> 1. for a LLM "the button must be blue" has the same level of importance as "the formula to calculate X is..."
You can divide those into two prompts though, there is no point for the LLM to work on both features at the same time. This is why iterative is so useful (oh, the button should be blue, ... and later, the formula should be X).
> 2. failing faster and iterating is good thing if the parameters of failing are clear which is not always the case with vibecoding, especially when done by people with no prior experience in developing. plenty of POCs build with vibecoding have been presented with no aparent failure in their happy path but with disastrous results in edge cases or with disastrous Security etc.
This isn't about vibecoding. If you are vibecoding, then you aren't developing software, you are just wishing for good code from vague descriptions that you don't plan to iterate on.
> 3. where previously, familairity with the codebase and especially the "history of changes" gave you context about why some workarounds were put into place, these are things that are lost to a LLM. Vibecoding a change to an existing system risks removing those "special workarounds" that keep in mind much more than the current context of the specifications or prompt.
LLMs can read and write change logs just as well as humans can (LLMs need change logs to do updates, you can't just give it a changed dependency and expect the LLM to pick up on the change, it isn't a code generator). Actually, this is my current project, since a Dev AI pipeline needs to read and write change logs to be effective (when something changes, you can't just transmit the changed artifact, you need to transmit a summary of the change as well). And again, this is serious software engineering, not vibecoding. If you are vibecoding, I have no advice to give you.

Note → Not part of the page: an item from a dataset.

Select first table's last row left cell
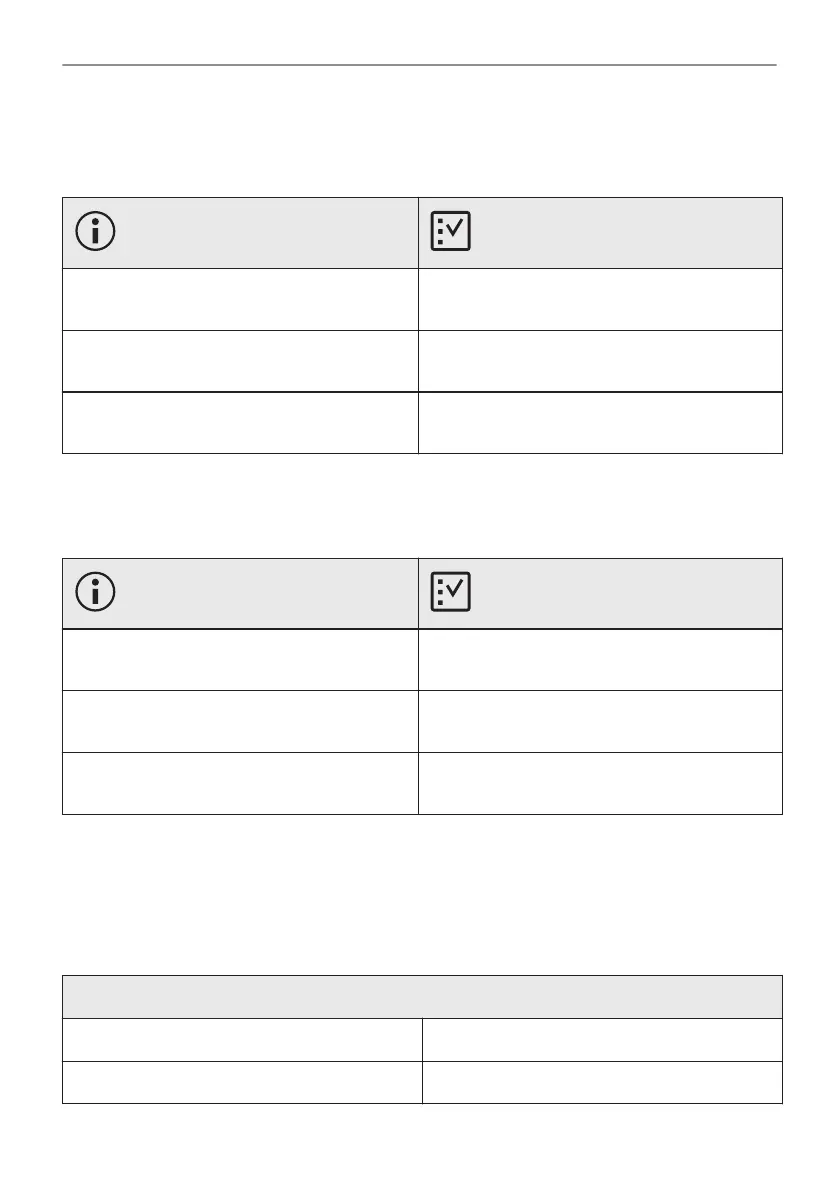The height and width of the screenshot is (1191, 839). (x=240, y=423)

> LLMs can read and write change logs just as well as humans can (LLMs need change logs to do updates, you can't just give it a changed dependency and expect the LLM to pick up on the change, it isn't a code generator). Actually, this is my current project, since a Dev AI pipeline needs to read and write change logs to be effective (when something changes, you can't just transmit the changed artifact, you need to transmit a summary of the change as well). And again, this is serious software engineering, not vibecoding.
This is the important part of the post to which you replied and remains unaddressed:
The difference is that there is an engineer in the middle
who can judge if the important information is provided or
not as input.
The engineer decide what information to use as input to the update prompt. They don’t need to be in the middle of anything, it’s basically the level they are coding at.
> The engineer decide what information to use as input to the update prompt. They don’t need to be in the middle of anything, it’s basically the level they are coding at.
LLMs do not possess the ability to "judge if the important information is provided or not as input" as it pertains to the question originally posed:
How is that different from how it worked without LLMs?
Working without LLMs involves people communicating, hence the existence of "an engineer in the middle", where middle is defined as between stakeholder requirement definition and asset creation.
So you engineer the prompt. I’m still confused what the problem is, I’ve already stated that I’m not talking about vibe coding where the LLM somehow magically figures out relevant information on their own.
> So you engineer the prompt. I’m still confused what the problem is ...
The problem is stakeholders are people and they define what problems are needed to be solved. For those tasked to do so requires understanding of the given problems. Tooling (such as LLMs) does not possess this type of understanding as it is intrinsic to the stakeholders (people) whom have defined it. Tools can contribute to delivering a solution, sure, but have no capability to autonomously do so.
For example, consider commercial dish washing machines many restaurants use.
They sanitize faster and with greater cleanliness than manual dish washing once did. Still, there is no dish washing machine which understands why it must be used instead of not. Of course, restaurant stakeholders such as health inspectors and proprietors understand why they must be used.
As far as the commercial dish washer is concerned, it could just as easily be tasked with cleaning dining utensils as it could recycled car parts.